9) Vu l'issue du litige, un émolument de CHF 800.- sera mis à la charge du recourant, qui succombe (art. 87 al. 1 LPA), et aucune indemnité de procédure ne sera allouée (art. 87 al. 2 LPA).

 

* * * * *

PAR CES MOTIFS
LA CHAMBRE ADMINISTRATIVE

déclare irrecevable le recours interjeté par Monsieur A______ contre la décision de l’office cantonal des bâtiments du 1er avril 2022, reçu par la chambre administrative de la Cour de justice le 27 avril 2022 ;

met à la charge de Monsieur A______ un émolument de CHF 800.- ;

dit qu’il n’est pas alloué d’indemnité de procédure ;

dit que conformément aux art. 82 ss de la loi fédérale sur le Tribunal fédéral du 17 juin 2005 (LTF - RS 173.110), le présent arrêt peut être porté dans les trente jours qui suivent sa notification par-devant le Tribunal fédéral ;

- par la voie du recours en matière de droit public, s’il porte sur les rapports de travail entre les parties et que la valeur litigieuse n’est pas inférieure à CHF 15'000.- ;

- par la voie du recours en matière de droit public, si la valeur litigieuse est inférieure à CHF 15'000.- et que la contestation porte sur une question juridique de principe ;

- par la voie du recours constitutionnel subsidiaire, aux conditions posées par les art. 113 ss LTF, si la valeur litigieuse est inférieure à CHF 15'000.- ;

le mémoire de recours doit indiquer les conclusions, motifs et moyens de preuve et porter la signature du recourant ou de son mandataire ; il doit être adressé au Tribunal fédéral, Schweizerhofquai 6, 6004 Lucerne, par voie postale ou par voie électronique aux conditions de l’art. 42 LTF. Le présent arrêt et les pièces en possession du recourant, invoquées comme moyens de preuve, doivent être joints à l’envoi ;

communique le présent arrêt à Me Sylvain Savolainen, avocat du recourant, ainsi qu'à l’office cantonal des bâtiments.
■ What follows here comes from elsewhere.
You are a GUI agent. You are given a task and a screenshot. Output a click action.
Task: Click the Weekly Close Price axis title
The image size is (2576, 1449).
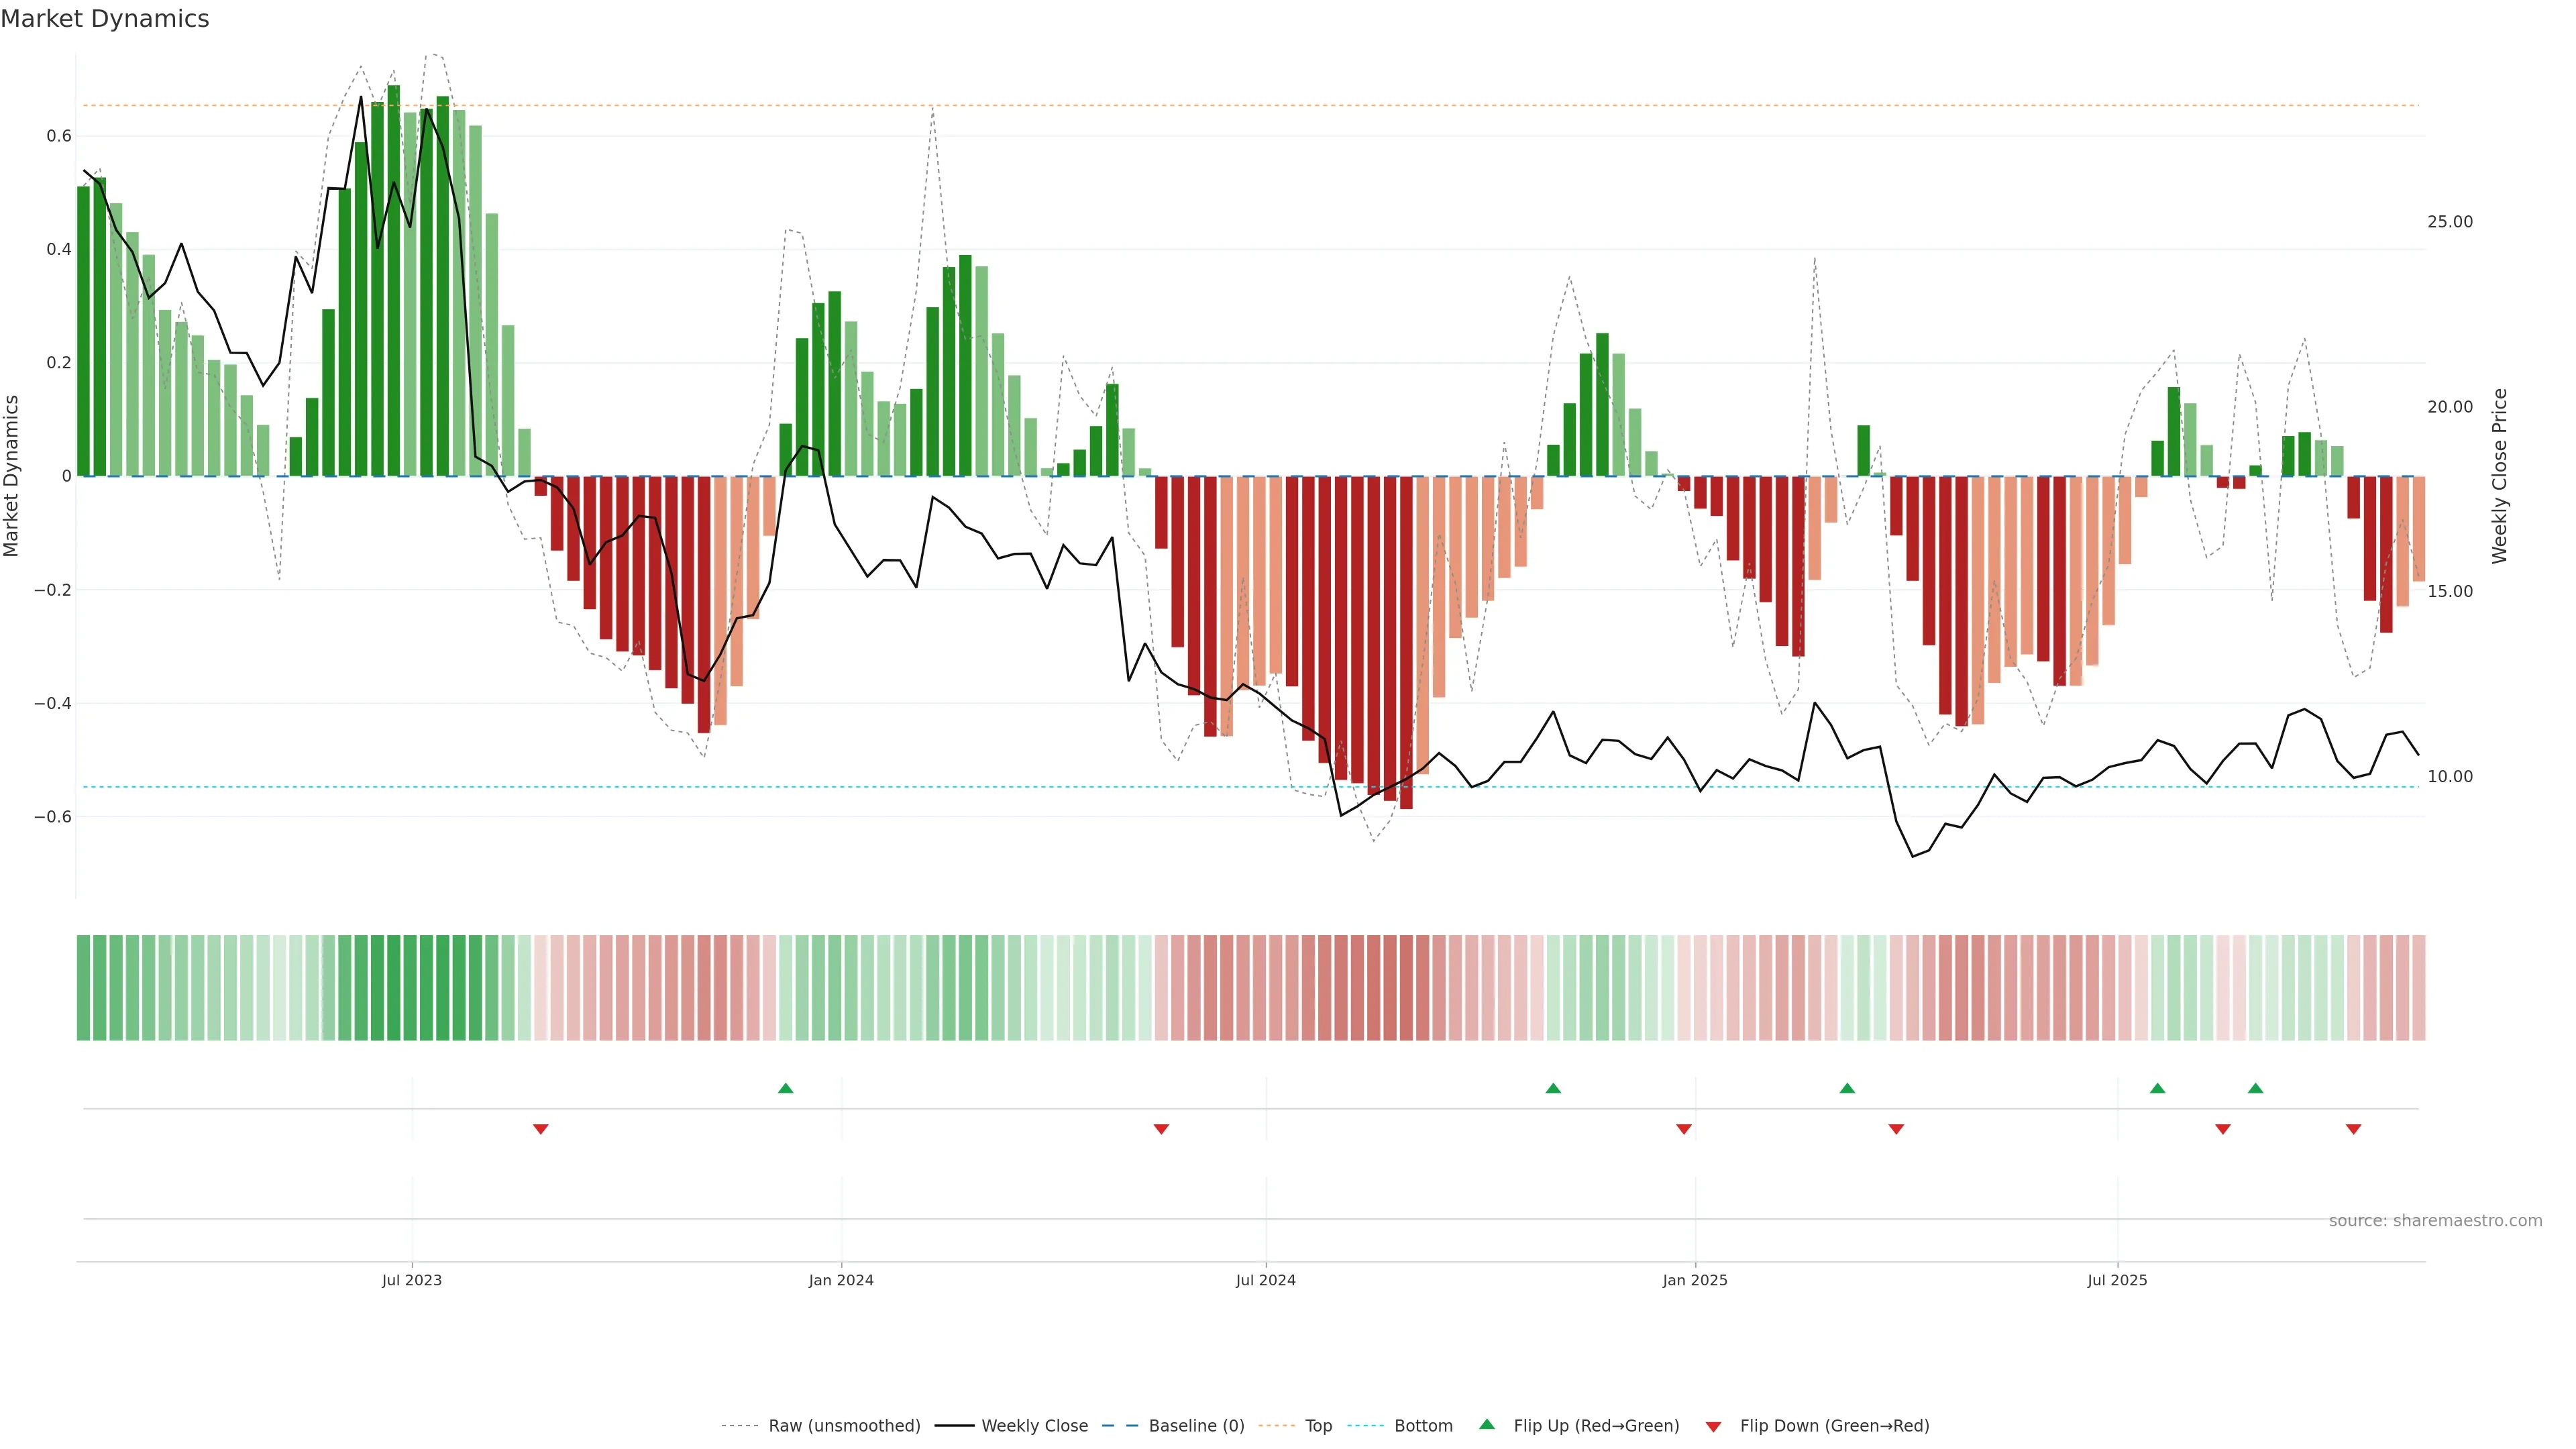pyautogui.click(x=2499, y=476)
Siégeant : Mme Payot Zen-Ruffinen, présidente, M. Verniory, Mmes Lauber et McGregor, M. Mascotto, juges.

Au nom de la chambre administrative :

la greffière-juriste :

 

 

S. Hüsler Enz

 

 

la présidente siégeant :

 

 

F. Payot Zen-Ruffinen

 

Copie conforme de cet arrêt a été communiquée aux parties.